Example 3: helium atom#

Let us now consider a case of a system that does not possess an analytic solution - the helium atom. Since a (neutral) helium atom is composed of two electrons around a nucleus, the atomic Hamiltonian (we ignore spin, vibrational, and rotational degrees of freedom) becomes:

\[ \hat H_{\ce{He}} = \underbrace{-\dfrac{\hbar^2}{2m}(\nabla_1^2 + \nabla_2^2)}_\text{electron kinetic energy} -\underbrace{\dfrac{Z}{4\pi \varepsilon_0}\left(\dfrac{e^2}{r_1} + \dfrac{e^2}{r_2}\right)}_\text{nucleus-electron attraction} + \underbrace{\dfrac{1}{4\pi \varepsilon_0}\dfrac{e^2}{|r_2 - r_1|}}_\text{electron-electron repulsion} \]

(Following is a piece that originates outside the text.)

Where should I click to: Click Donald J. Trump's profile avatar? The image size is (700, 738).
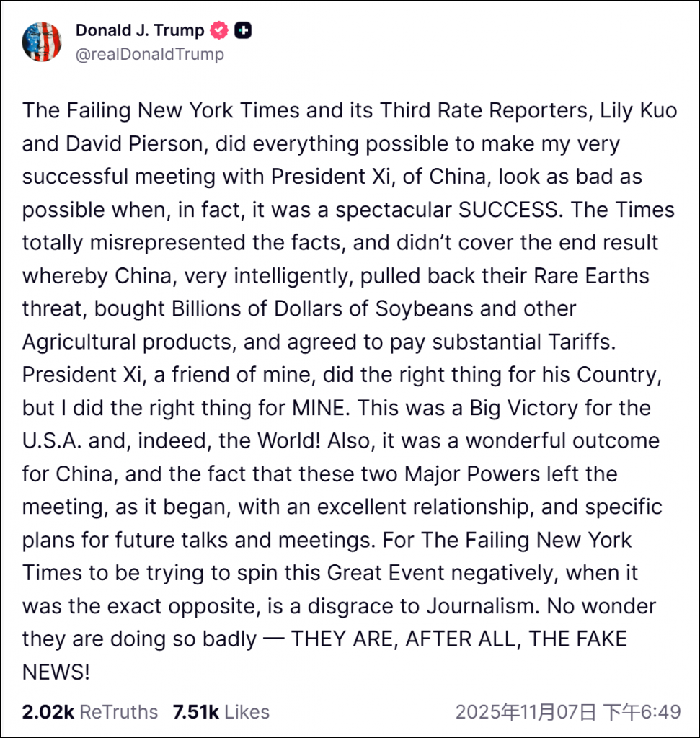[x=42, y=42]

Where here we assumed that the nucleus moves so slowly that we can effectively consider it non-moving (as with the solution to the hydrogen atom). The third term (interaction term between different electrons) means that the solution to the helium atom cannot be written as a linear superposition of the solutions of the hydrogen atom.

To be able to solve for the energy levels, since we don’t know the exact eigenstates, we will use the eigenstates of the hydrogen atom instead as our orthonormal basis. Recall that the hydrogen atom’s eigenstates are parametrized by quantum numbers \(n, \ell, m\) and are given by:

\[ \psi_{n, \ell, m}(r,\theta ,\varphi )={\sqrt {{\left({\frac {2}{na_{0}^{*}}}\right)}^{3}{\frac {(n-\ell -1)!}{2n(n+\ell )!}}}}\mathrm {e} ^{-\rho /2}\rho ^{\ell }L_{n-\ell -1}^{2\ell +1}(\rho )Y_{\ell }^{m}(\theta ,\varphi ) \]

Where \(a_0^*\) is the reduced Bohr radius, \(\rho = 2r / n a_0^*\), \(L(\rho)\) is a generalized Laguerre polynomial, and \(Y(\theta, \varphi)\) is a spherical harmonic. To be able to find the energy levels requires computing the diagonals of the matrix \(\langle \psi_k| \hat H |\psi_k\rangle\), which, in this case, becomes:

\[ E_k = \langle \psi_k| \hat H |\psi_k\rangle = \int_V \psi_{n, \ell, m} ~\hat H_\text{He} ~\psi_{n, \ell, m}^* dV \]

These integrals are considerably simplified by the orthogonality of the solutions to the hydrogen atom (since they form a complete orthonormal basis).